How do I fix my white wine?

This is my 2nd attempt to make wine. I watched a youtube video and simply went ahead. Because of Corona lockdown, I could not buy the right equipments.

Steps I took to create my white wine.

  1. Pressed 7 kgs of green grapes and put them in a 10kg steel container
  2. Since the grapes were not too sweet and I did not have the equipment to measure gravity, I added 1kg of sugar. I thought that would be enough. I did not add any yeast as the video said, that fruit already have natural yeast which will help in fermentation.
  3. For 8 days, everyday, I would open the container and mix the contents as shown in the youtube video.
  4. On the 8th day, I separated the juice and tasted it. It was way too acidic.

I have searched the internet and I can't understand how to fix this. I ordered a ph meter and a hydrometer to measure the gravity. The ph is 2.7. The hydrometer is yet to arrive.

How do I fix the wine? I think I need to add more sugar and referment it? I have ordered brewers yeast and airlock as well in case I have to ferment it again?

Can someone please help me? I do not want to pour 5 litres of grape juice down the drain :D

Update

The hydrometer came in today

This is what the values look like after 8 days of fermentation. So if I go as per This Video, the fermentation didn't happen. The value had to go below 1?

Topic acidic wine homebrew

Category Mac


Do you have time and patience? Because that is what helps making your wine nice.

I make every year wine from my own grapes, and after fermentation, I put it in a cool place. This way, the wine clears, and a whole amount of tartaric acid drops out. This lowers the acidity of the wine. But that takes a month or six.

Refermenting will not increase your pH. The sugar contents only define the amount of alcohol that your wine will contain after fermentation. Acidity is defined by the grape variety and their ripeness.

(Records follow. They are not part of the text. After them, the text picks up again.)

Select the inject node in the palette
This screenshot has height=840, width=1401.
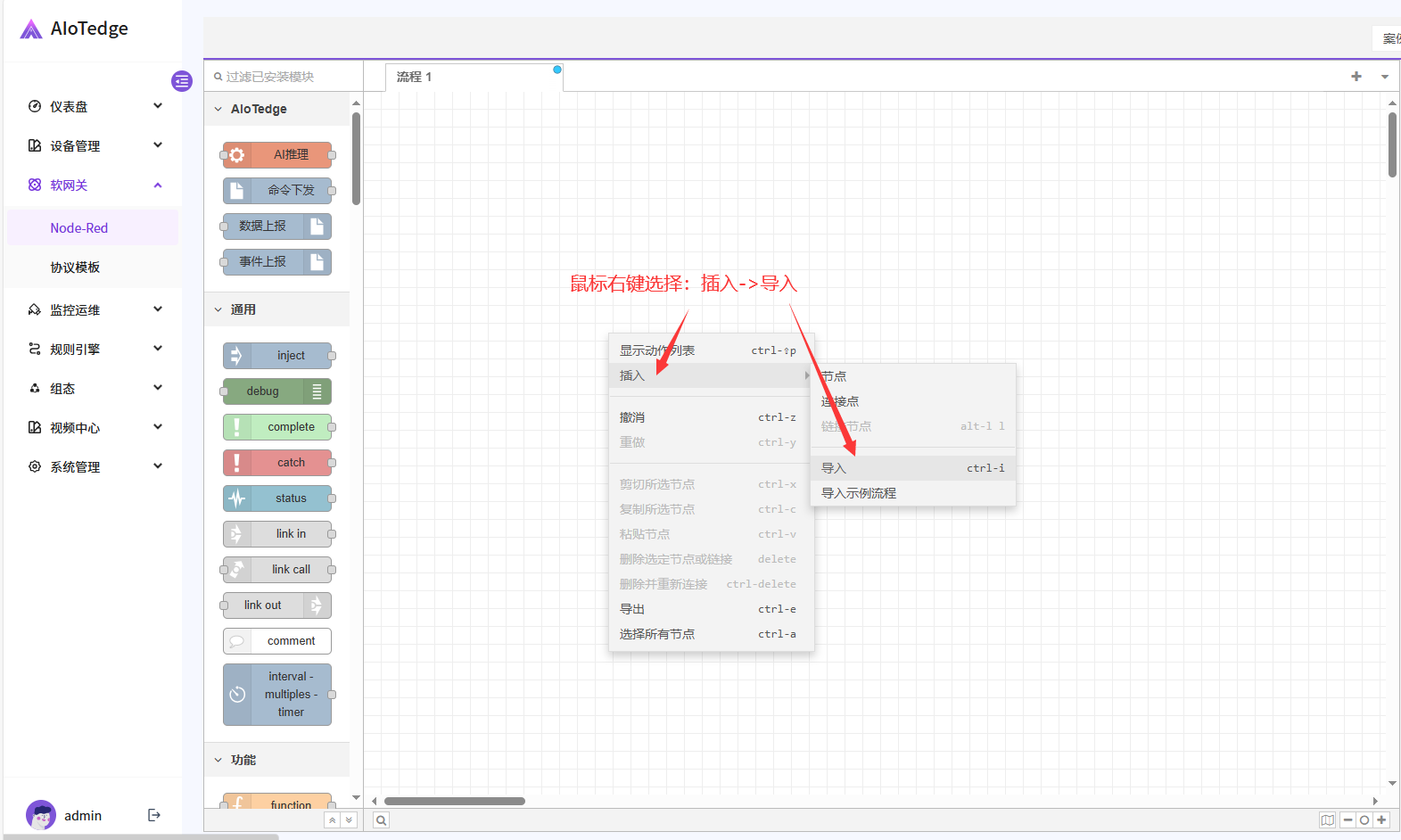point(277,356)
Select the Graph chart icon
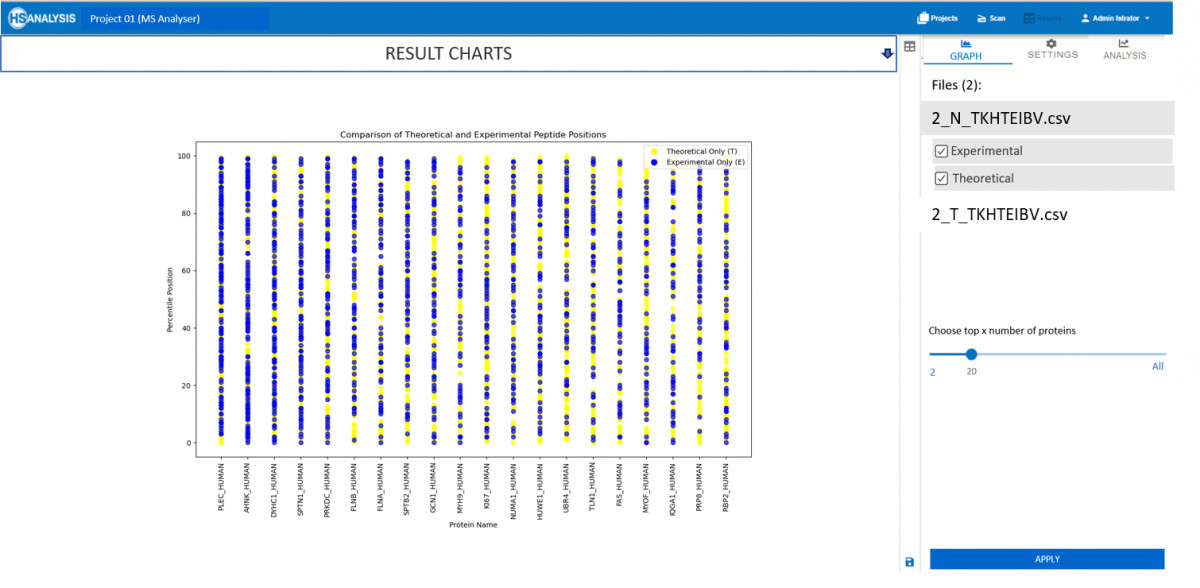Screen dimensions: 1200x588 [x=966, y=46]
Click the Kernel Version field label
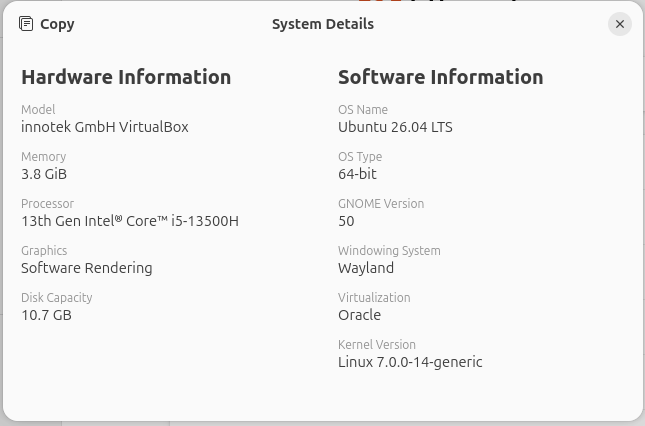This screenshot has height=426, width=645. click(x=376, y=345)

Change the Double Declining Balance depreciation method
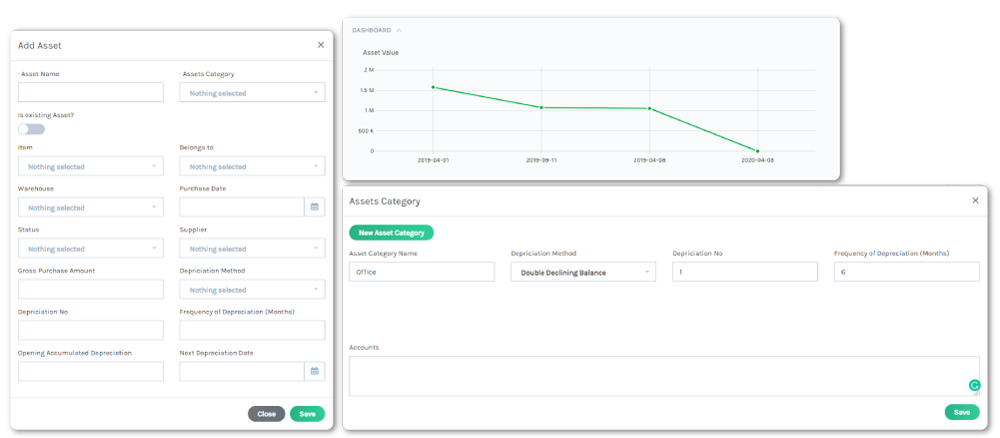(583, 272)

Wine acidity is (normally) not measured with a pH meter, but it is possible. Search for "titratable acidity".

Also, try to find a book for beginners about wine making.

Edit after seeing pictures:

Your starting gravity is way too high, your yeast would not ferment out, unless you maybe used a turbo yeast, or a champagne yeast.

Two things to do:

  • Dilute your juice with 1.25 l (boiled and cooled) water from 5l to 6.25l. This will move your gravity from 1.110 to 1.080, with a final ABV of 10.5%.